The model is able to predictively account for details such as the ribosomes production
and activity. This should be considered a step forward in the representation of an
entirely in silico cell.
The interdisciplinary character of multiscale approaches emerges clearly from the
panoramic view on the methods illustrated in this collection, enriched by the contributions
of the participants to the Workshop Multiscale Modeling from Macromolecules to Cell
3
(CECAM Lausanne Feb 4-6 2019) organized by us and by which this collection was inspired.
It is apparent that we are currently witnessing the historical moment in which the
bottom-up computational approaches rising from the atomic and molecular level, and
the top-down experimental methods, from the macroscopic level, meet at the mesoscale,
where new possibilities of discovery and comprehension are enabled. Finally, before
closing, we would like to comment on COVID19, the severe respiratory syndrome caused
by the SARS-CoV-2 virus. COVID19 continues to unexpectedly test many of the cross-disciplinary
and multiscale approaches discussed in this collection (Swiderek and Moliner, 2020)
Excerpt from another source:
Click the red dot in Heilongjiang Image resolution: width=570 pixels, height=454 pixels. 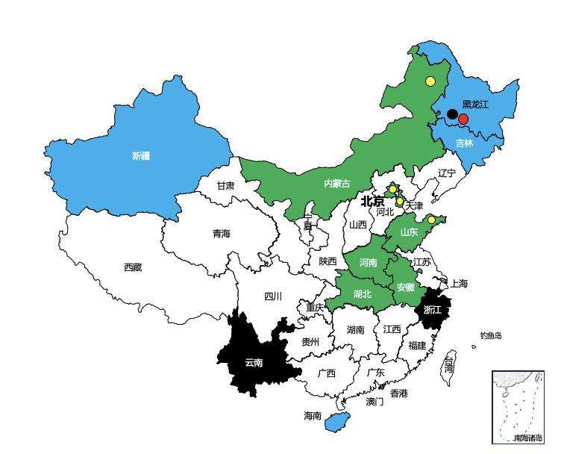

with many ongoing efforts from this community aiming to understand viral mechanisms
of action (Zhao et al., 2020) as well as identify possible drugs and vaccines (Casalino
et al., 2020). The urgency of the COVID19 situation has led to a unique combination
of private-public worldwide coordination of governments, industries, and academies
offering computing resources (Zimmerman et al., 2020) and sharing of methods, models,
and data
4
. Although this terrible disease has not been defeated, yet, the incredibly rapid
and coordinated worldwide research effort can already been considered a successful
example to follow.
Author Contributions
All authors listed have made a substantial, direct and intellectual contribution to
the work, and approved it for publication.
Conflict of Interest
The authors declare that the research was conducted in the absence of any commercial
or financial relationships that could be construed as a potential conflict of interest.